* [Exercise brief] Search the entries below for the word "Given" and copy each line that has it.

* [Data supplied]
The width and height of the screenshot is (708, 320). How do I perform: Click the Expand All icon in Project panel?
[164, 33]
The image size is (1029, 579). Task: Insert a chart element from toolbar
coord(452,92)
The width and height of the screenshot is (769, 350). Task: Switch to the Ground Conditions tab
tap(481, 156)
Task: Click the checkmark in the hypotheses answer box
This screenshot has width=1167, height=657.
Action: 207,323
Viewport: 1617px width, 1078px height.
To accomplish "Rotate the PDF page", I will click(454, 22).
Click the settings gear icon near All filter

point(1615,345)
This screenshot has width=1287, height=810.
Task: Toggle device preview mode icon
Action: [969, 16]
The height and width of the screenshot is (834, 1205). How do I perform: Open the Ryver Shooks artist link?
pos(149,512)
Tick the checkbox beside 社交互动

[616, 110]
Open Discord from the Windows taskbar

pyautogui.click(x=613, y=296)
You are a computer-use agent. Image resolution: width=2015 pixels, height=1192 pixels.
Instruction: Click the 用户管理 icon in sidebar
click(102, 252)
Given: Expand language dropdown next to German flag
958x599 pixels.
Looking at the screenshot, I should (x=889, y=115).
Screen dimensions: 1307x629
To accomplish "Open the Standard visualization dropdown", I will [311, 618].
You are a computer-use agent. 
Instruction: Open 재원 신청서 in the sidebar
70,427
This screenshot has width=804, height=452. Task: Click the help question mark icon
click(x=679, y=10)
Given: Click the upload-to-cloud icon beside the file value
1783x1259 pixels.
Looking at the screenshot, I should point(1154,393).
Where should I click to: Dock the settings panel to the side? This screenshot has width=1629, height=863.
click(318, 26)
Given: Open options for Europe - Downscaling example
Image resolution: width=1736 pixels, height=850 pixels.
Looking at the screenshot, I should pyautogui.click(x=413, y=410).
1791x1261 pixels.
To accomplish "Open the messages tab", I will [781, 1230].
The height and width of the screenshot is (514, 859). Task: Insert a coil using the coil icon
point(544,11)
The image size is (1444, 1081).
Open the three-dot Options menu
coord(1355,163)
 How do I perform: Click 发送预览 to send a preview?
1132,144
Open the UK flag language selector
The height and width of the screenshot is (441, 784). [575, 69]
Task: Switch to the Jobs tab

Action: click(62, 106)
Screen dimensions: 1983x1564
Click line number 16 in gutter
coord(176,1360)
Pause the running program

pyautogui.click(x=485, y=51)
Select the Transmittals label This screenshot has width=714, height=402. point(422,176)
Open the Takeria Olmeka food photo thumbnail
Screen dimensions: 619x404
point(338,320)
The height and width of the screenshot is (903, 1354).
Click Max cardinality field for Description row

* [Answer below]
Given: Expand language dropdown next to German flag
Given: Click the upload-to-cloud icon beside the file value
Given: Open options for Europe - Downscaling example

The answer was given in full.